>> START QUOTED PASSAGE

Fed. Trade Comm’n v. Credit Bureau Ctr., LLC,

No. 19-825,
937 F.3d 764 (7th Cir. 2019),
cert. granted, 2020 WL 3865251 (U.S. July 9, 2020).

Oral Argument not yet scheduled.

Issue: Whether Section 13(b) of the Federal Trade Commission Act authorizes the Federal Trade Commission to seek an injunction that includes the defendant returning all unlawfully obtained money.

The Supreme Court has agreed to hear two consumer protection cases about the remedies available to the Federal Trade Commission (FTC) under the Federal Trade Commission Act (FTC Act).  The FTC’s mission is to protect consumers by preventing unfair or deceptive business practices as well as unfair methods of competition. Section 13(b) of the FTC Act gives the agency the authority to seek a permanent injunction to stop these practices. 15 U.S.C. § 53(b). For more than 30 years, the FTC has argued, and federal courts have agreed, that an injunction under Section 13(b) can include restitution and other forms of monetary relief. See, e.g., Fed. Trade Comm’n v. Sec. Rare Coin & Bullion Corp., 931 F.2d 1312, 1316 (8th Cir. 1991).  Indeed, disgorging ill-gotten gains from companies that violate the FTC Act is one of the FTC’s primary remedies. Thus, the Supreme Court’s decision will have profound implications for both the agency and consumers.

>> END QUOTED PASSAGE

# EXERCISE SET
A – Answer these questions using the case summary:
(i) Which federal court of appeals issued the decision under review?
(ii) On what date was certiorari granted?
(iii) For how many years has the FTC argued that a Section 13(b) injunction can include restitution?
B – Copy the part of the case summary that begins with the words containing "Issue: Whether Section" and ends with "unlawfully obtained money.", substituting "court order" for "injunction".
C – Extend the summary of the FTC case, starting after its final sentence.
The listing has no connection to the case summary and comes from a different source.

>> START DATASET EXCERPT

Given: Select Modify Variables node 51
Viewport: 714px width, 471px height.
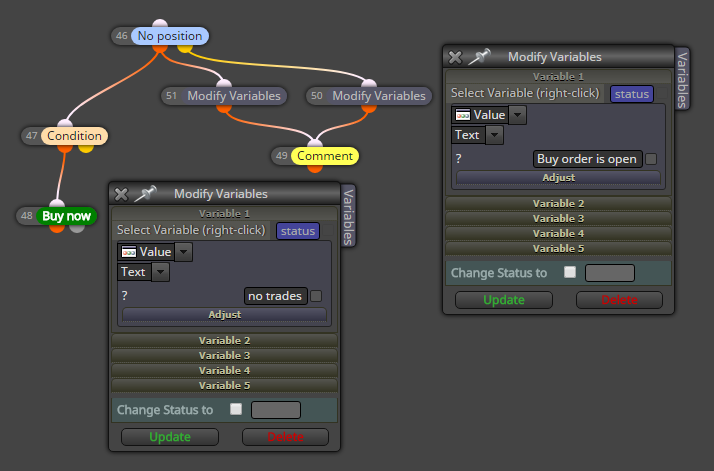Looking at the screenshot, I should point(234,96).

>> END DATASET EXCERPT

# ANSWERS PROVIDED
A –
(i) The Seventh Circuit.
(ii) July 9, 2020.
(iii) More than 30 years.

B –
Issue: Whether Section 13(b) of the Federal Trade Commission Act authorizes the Federal Trade Commission to seek an court order that includes the defendant returning all unlawfully obtained money.

C –
The first case, AMG Cap. Mgmt., LLC v. Fed. Trade Comm’n, involves one of the largest payday lenders in the United States. In 2012, the FTC sued AMG Services, Inc. (AMG) under Section 13(b) for falsely claiming they would charge borrowers a loan amount plus a one-time finance fee. Fed. Trade Comm’n v. AMG Cap. Mgmt., LLC, 910 F.3d 417, 421 (9th Cir. 2018). Instead, AMG piled undisclosed fees onto their loan and then illegally collected on loans by threatening borrowers with arrest and lawsuits. A Nevada district court granted summary judgment to the FTC, enjoined AMG from engaging in similar conduct in the future, and ordered AMG to pay $1.3 billion in equitable monetary relief. 910 F.3d at 422. On appeal, AMG argued that Section 13(b) did not permit an award of equitable monetary relief. Id. at 426. The Ninth Circuit disagreed with AMG, holding that Section 13(b) carries with it the right to grant “ancillary” relief, including restitution and other equitable monetary relief. Id. AMG appealed that decision to the Supreme Court.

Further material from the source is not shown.